Earnings season is here, and the first of the FAANG stocks to report will be Netflix (NFLX 1.74%). The provider of the world's most popular premium video-streaming service will offer up its third-quarter results next week, shortly after Tuesday's market close. 

Expectations are high with the stock hitting an all-time peak on Thursday of last week. Analysts are jacking up their price targets, a good sign heading into a telltale financial update. Can Netflix live up to the hype or will it prove mortal next week? Let's size up the scene.

Someone curled up on a couch with a remote control aimed at the TV.

Image source: Getty Images.

Earnings and chill 

The helium ahead of next week's report isn't Netflix's own act of inflating. The guidance for the quarter that it issued three months ago is actually pretty tame. The $7.477 billion it's forecasting for the three months ending in September is actually just 16.2% more than it rang up a year earlier.
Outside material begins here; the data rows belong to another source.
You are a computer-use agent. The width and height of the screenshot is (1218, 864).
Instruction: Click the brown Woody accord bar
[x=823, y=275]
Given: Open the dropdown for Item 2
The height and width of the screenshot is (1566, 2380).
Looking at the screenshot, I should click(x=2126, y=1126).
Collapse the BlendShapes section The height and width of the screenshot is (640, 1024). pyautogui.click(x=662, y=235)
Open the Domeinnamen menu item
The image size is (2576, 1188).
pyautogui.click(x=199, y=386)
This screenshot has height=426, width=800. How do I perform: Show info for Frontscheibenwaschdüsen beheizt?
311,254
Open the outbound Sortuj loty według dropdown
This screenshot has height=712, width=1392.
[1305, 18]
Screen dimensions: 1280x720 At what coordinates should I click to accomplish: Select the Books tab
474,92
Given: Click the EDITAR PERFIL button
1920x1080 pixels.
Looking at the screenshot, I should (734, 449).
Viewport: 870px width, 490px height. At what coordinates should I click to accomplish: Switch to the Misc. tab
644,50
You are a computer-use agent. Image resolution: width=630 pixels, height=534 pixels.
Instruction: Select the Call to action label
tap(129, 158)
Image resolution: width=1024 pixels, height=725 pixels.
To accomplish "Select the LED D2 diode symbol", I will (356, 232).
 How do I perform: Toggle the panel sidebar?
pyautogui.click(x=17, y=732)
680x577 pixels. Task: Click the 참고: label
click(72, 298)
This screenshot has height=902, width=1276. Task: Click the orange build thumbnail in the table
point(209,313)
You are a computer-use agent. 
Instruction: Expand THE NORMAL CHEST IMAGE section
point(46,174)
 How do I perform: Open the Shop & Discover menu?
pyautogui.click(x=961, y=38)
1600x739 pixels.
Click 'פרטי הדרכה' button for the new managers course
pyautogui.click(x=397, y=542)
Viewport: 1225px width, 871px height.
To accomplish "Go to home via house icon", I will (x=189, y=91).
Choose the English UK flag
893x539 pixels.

It would be its weakest year-over-year growth since late 2012. The top-line forecast is also a mere 1.8% sequential uptick from what it delivered in this year's second quarter.

At the time (and this was less than three weeks into the new quarter), Netflix was expecting to close out the period with 3.5 million more paid subscribers worldwide than it had at the end of June. This translates to 212.68 million paid subscribers, a 9% year-over-year increase. A projected 5% increase in average revenue per membership helps push top-line growth into the teens. 

Netflix sees, or at least saw, net income climbing a hearty 47% for the quarter. It's an encouraging year-over-year increase, but that profit of $2.55 a share is lower than what it delivered in each of its first two reports of 2021. 

Wall Street wasn't wowed by Netflix last time out. A sequential dip in domestic subscribers weighed on the market enthusiasm. However, it has been busy winning viewers again. The success of Squid Game in recent weeks helps. Management likely will announce in next week's call that the South Korean thriller series has become the most-watched new show in the history of its platform. 

Netflix has also made moves in recent months to secure new revenue streams. It will likely discuss its gaming and merchandising initiatives next week. 

Ultimately the stock will react to how Netflix performed in the third quarter and how it sees the fourth quarter playing out. Despite the buoyant share price since its latest financial update in July, analysts aren't straying too far from the company's own guidance. The consensus estimate on Wall Street calls for earnings of $2.56 a share on $4.78 billion in revenue.  

Netflix is a bellwether for the market's streaming service stocks. It won't just be its own shareholders tuning in, as viewership trends are likely pretty consistent across the leading digital platforms. There was general weakness for the industry in the second quarter as more people started heading out into the wild with improving pandemic-tackling prospects in the springtime.

Did the midsummer spike of delta variant cases bring folks back into the living room? Is the strong slate of Netflix content making it "must binge" TV again? We won't have to wait long for an answer. Netflix speaks out on Tuesday afternoon, Oct. 19.